# can anyone look up marraige public



## daddytime

I fell in love with a transgender person and am very happy. I do have a kid from my prior marriage and am very close to my son and have an active role in his life on a daily a asis. I would prefer that my marriage with my trans girlfriend (in NY) not but easy to find. I know marriage is public records but not sure if I should worry about this or not. I fear discrimination if other parents/kids find out. kids can tease etc. 

yet I love my partner


----------



## Divinely Favored

daddytime said:


> I fell in love with a transgender person and am very happy. I do have a kid from my prior marriage and am very close to my son and have an active role in his life on a daily a asis. I would prefer that my marriage with my trans girlfriend (in NY) not but easy to find. I know marriage is public records but not sure if I should worry about this or not. I fear discrimination if other parents/kids find out. kids can tease etc.
> 
> yet I love my partner


May depend on the state. I know you can look up marriage records in Tx.


----------



## As'laDain

I wouldn't even worry about it. Even if someone can look up your marriage, that doesn't mean they would be able to tell that your wife is a trans woman. 
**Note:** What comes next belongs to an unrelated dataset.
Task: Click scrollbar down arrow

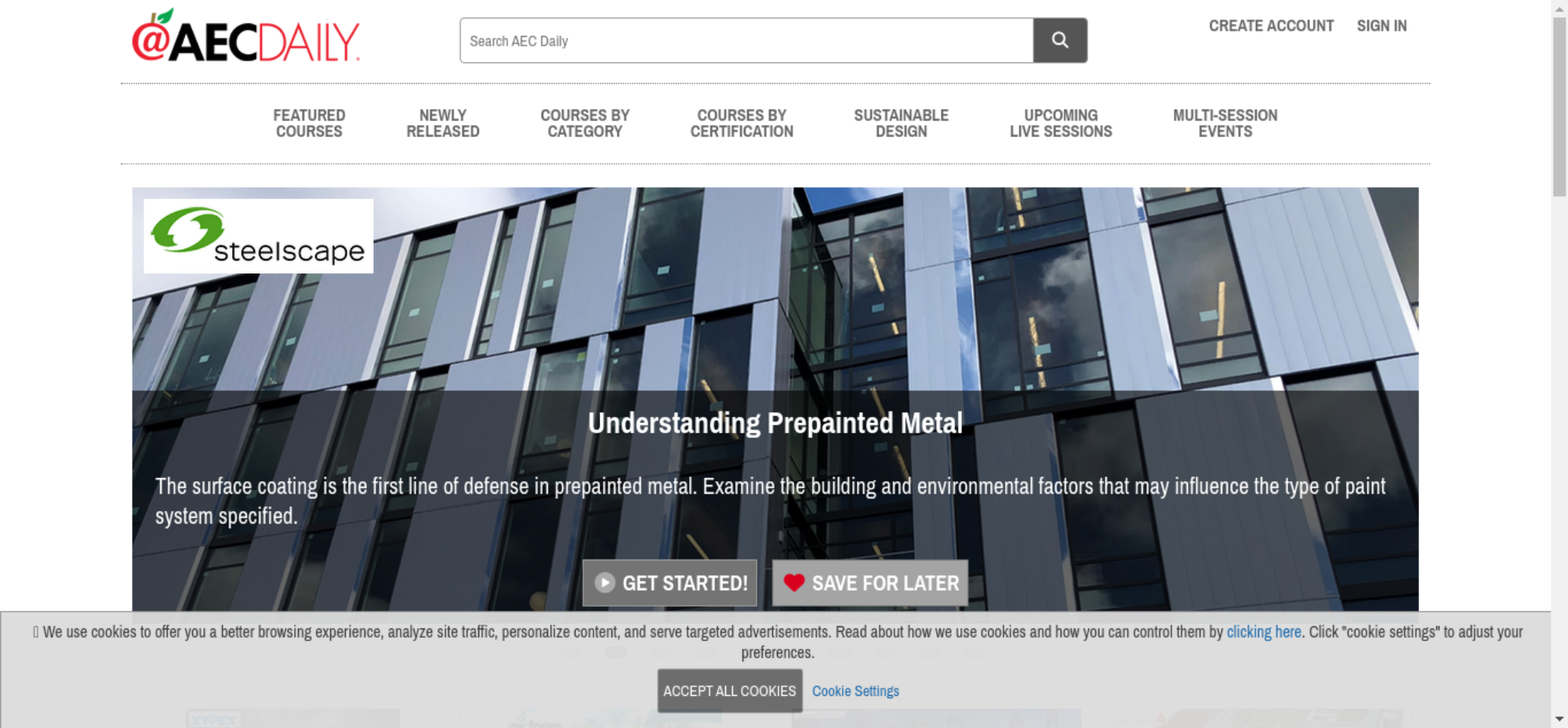Action: click(1559, 719)
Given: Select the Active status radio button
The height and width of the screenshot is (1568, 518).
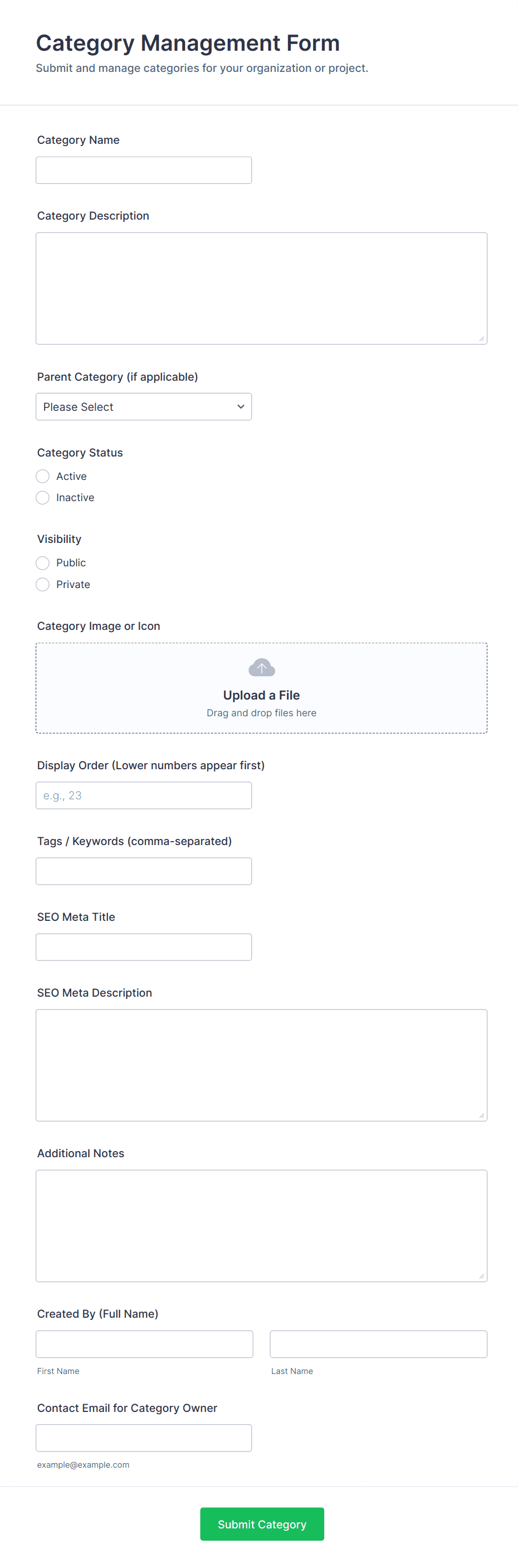Looking at the screenshot, I should tap(42, 476).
My girlfriend is also a trans woman, from New York. If anyone were to look her up in public records, they would see her name and gender as she is now. They would not find any reference to indicate that she is trans. 

If your wife legally changed her name and updated her gender with the various state offices, then you probably don't have much to worry about on that front. 

I don't know how old your son is, but my daughter is 11. She knows that i am polyamorous and am dating a trans woman. I just told her that some people find it weird, but i don't think of it as a big deal, so that's how she views it. Her friends know, and they don't care because she doesn't care.


----------



## StillGoing

There's a large difference between being able to look something up and actually looking something up. If they know in which town you were born and in which you were married, there are probably records that either are public immediately or after a while (depending on your local laws). Actually doing that often isn't easy though, and only worth the effort if you suspect to actually find something.


----------



## Ragnar Ragnasson

But it's easy if your in Ancestry.com. 
Or one of those paid background checker sites.

Marriages are public records.


----------